• **PROVIDED DATA**:
# # # # #
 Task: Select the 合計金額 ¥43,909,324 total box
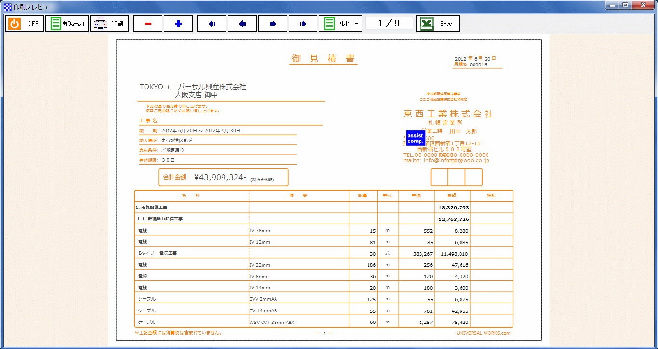pos(223,177)
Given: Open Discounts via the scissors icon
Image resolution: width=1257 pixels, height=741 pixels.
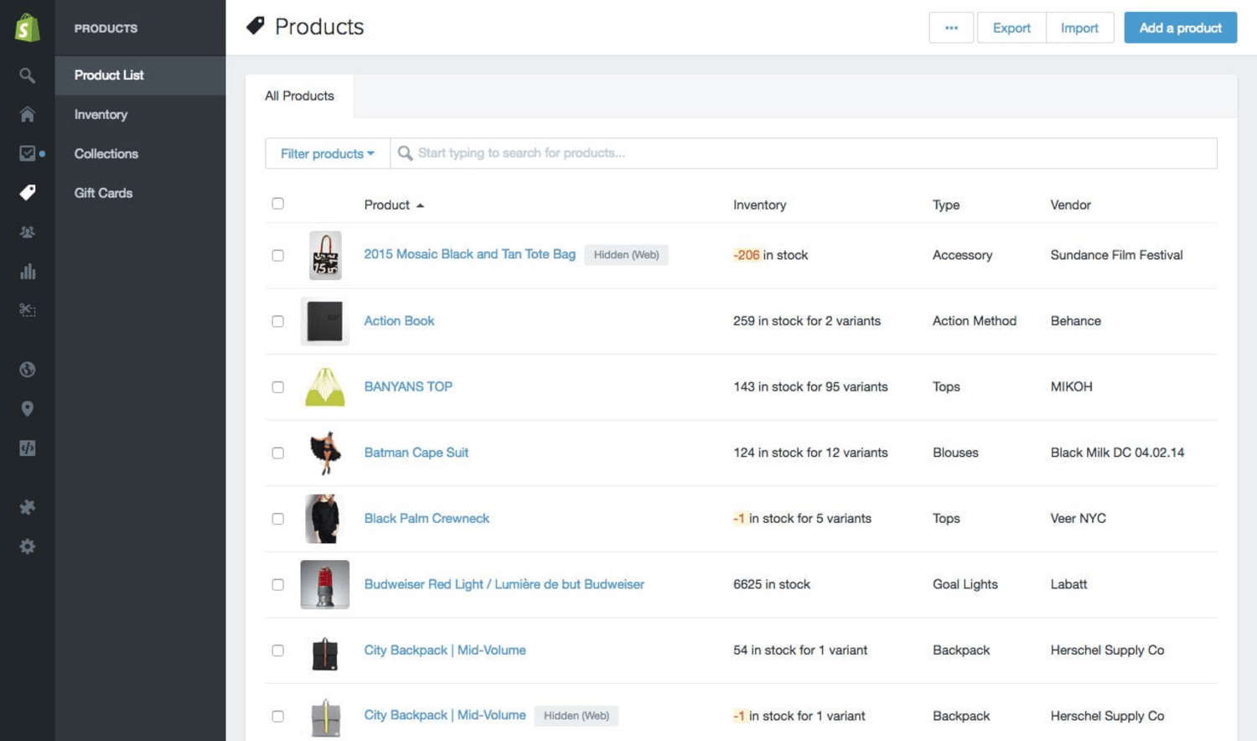Looking at the screenshot, I should click(27, 310).
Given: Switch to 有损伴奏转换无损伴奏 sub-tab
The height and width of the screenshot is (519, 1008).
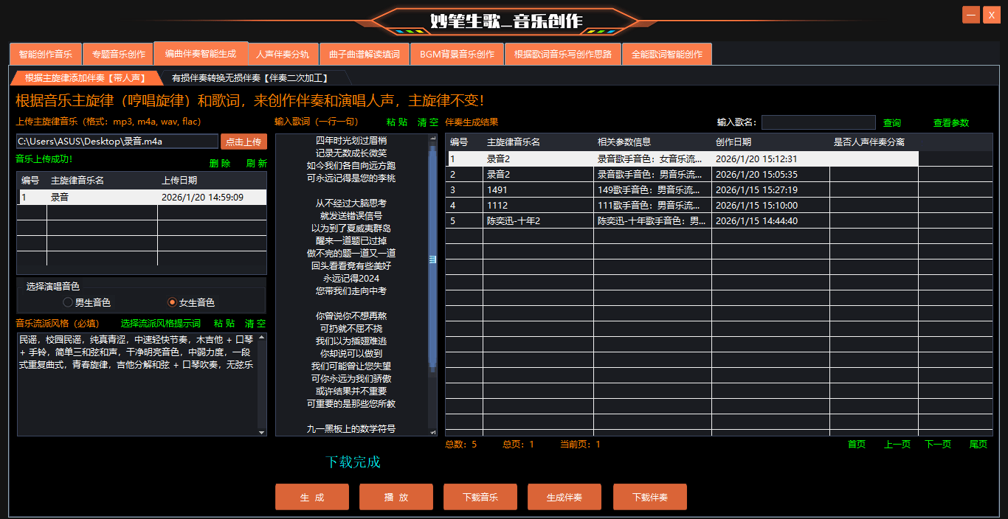Looking at the screenshot, I should click(x=249, y=78).
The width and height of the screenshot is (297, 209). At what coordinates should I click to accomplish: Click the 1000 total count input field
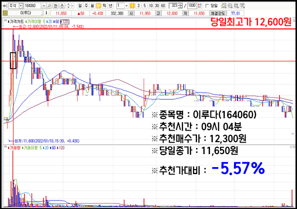[192, 5]
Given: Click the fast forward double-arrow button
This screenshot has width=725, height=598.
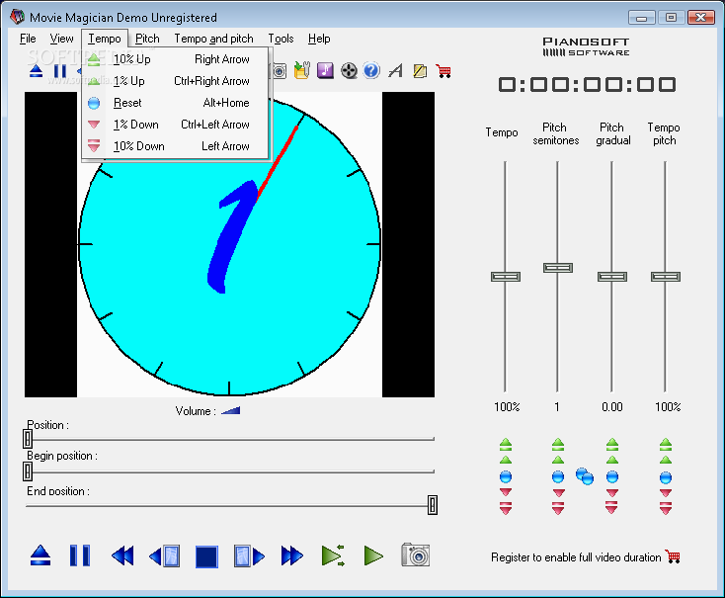Looking at the screenshot, I should pos(291,555).
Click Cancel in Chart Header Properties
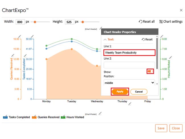Image resolution: width=185 pixels, height=139 pixels. click(139, 92)
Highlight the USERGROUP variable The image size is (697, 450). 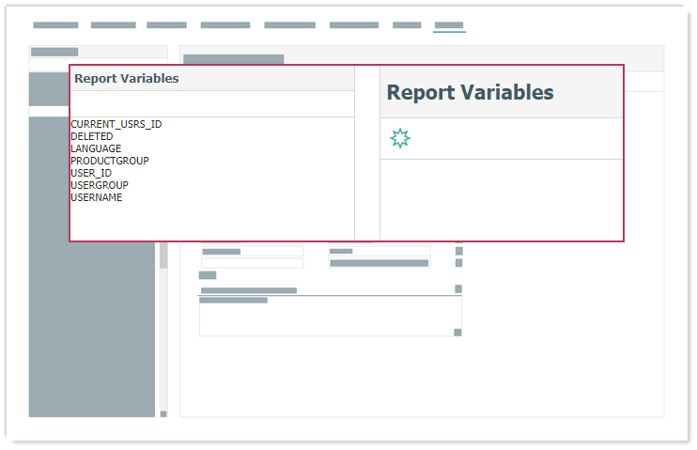coord(99,185)
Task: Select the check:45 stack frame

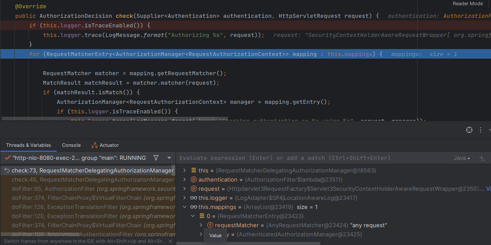Action: click(x=87, y=179)
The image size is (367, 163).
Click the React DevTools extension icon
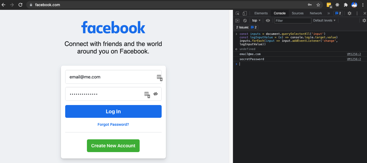point(337,5)
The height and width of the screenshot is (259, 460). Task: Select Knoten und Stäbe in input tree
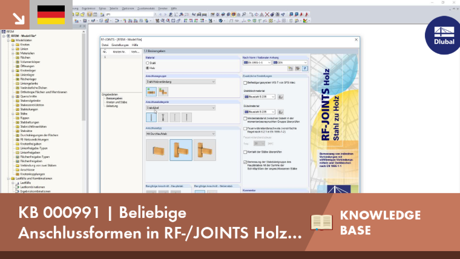tap(117, 102)
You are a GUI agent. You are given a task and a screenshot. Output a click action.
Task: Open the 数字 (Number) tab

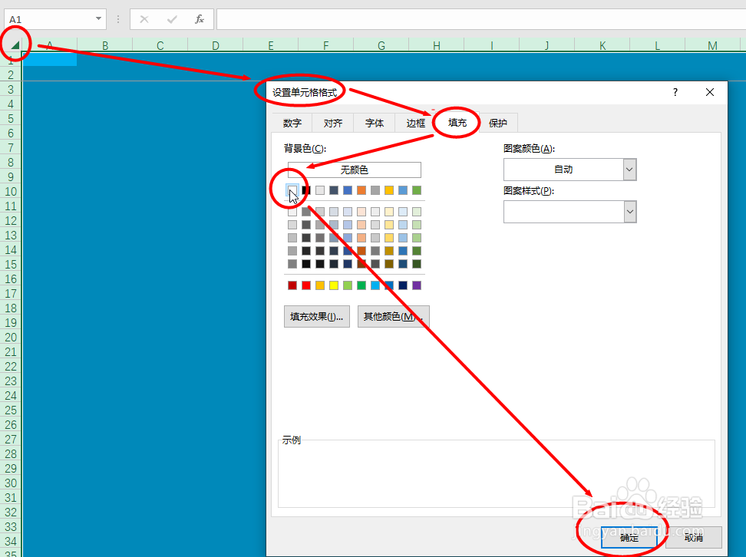[x=292, y=122]
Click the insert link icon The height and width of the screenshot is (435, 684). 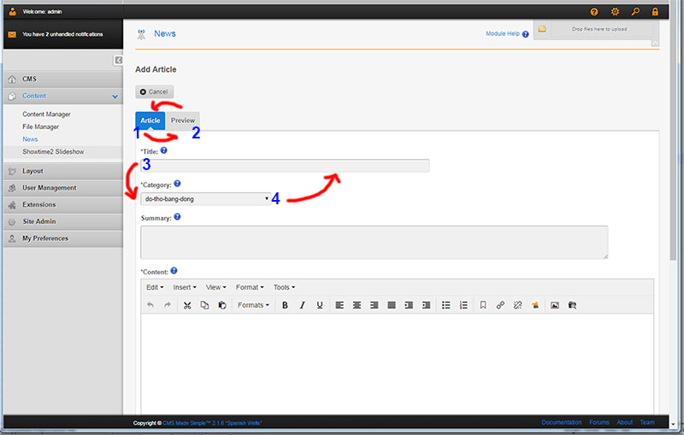(501, 305)
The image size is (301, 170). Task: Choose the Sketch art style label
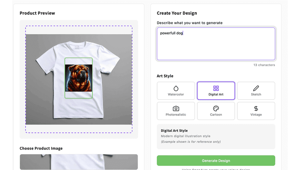[256, 94]
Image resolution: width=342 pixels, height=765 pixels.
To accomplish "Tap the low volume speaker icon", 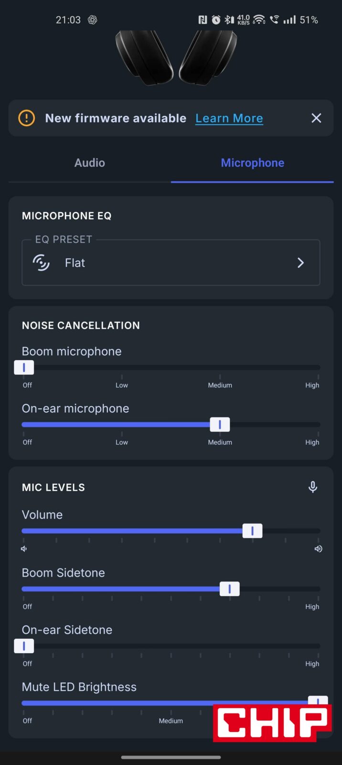I will tap(24, 549).
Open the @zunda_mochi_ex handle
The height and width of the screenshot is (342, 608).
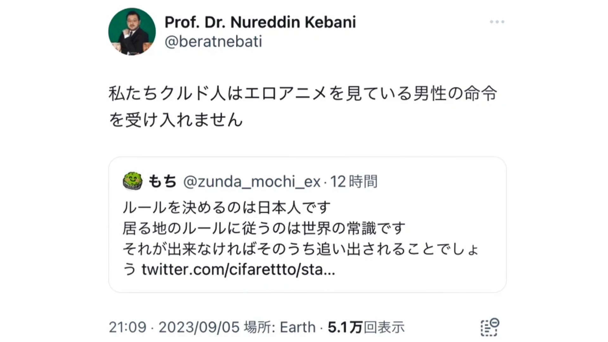click(x=252, y=181)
# # # # #
• **WHAT THE TASK ASKS**: Only these lines belong in the answer: the first line of the listing above through the line holding "Given: Switch to 有损伴奏转换无损伴奏 sub-tab", printed exactly and without pictures.

• **ANSWER TO THE EXERCISE**:
 Task: Select the 合計金額 ¥43,909,324 total box
pos(223,177)
Given: Open Discounts via the scissors icon
Image resolution: width=1257 pixels, height=741 pixels.
Looking at the screenshot, I should click(27, 310).
Given: Switch to 有损伴奏转换无损伴奏 sub-tab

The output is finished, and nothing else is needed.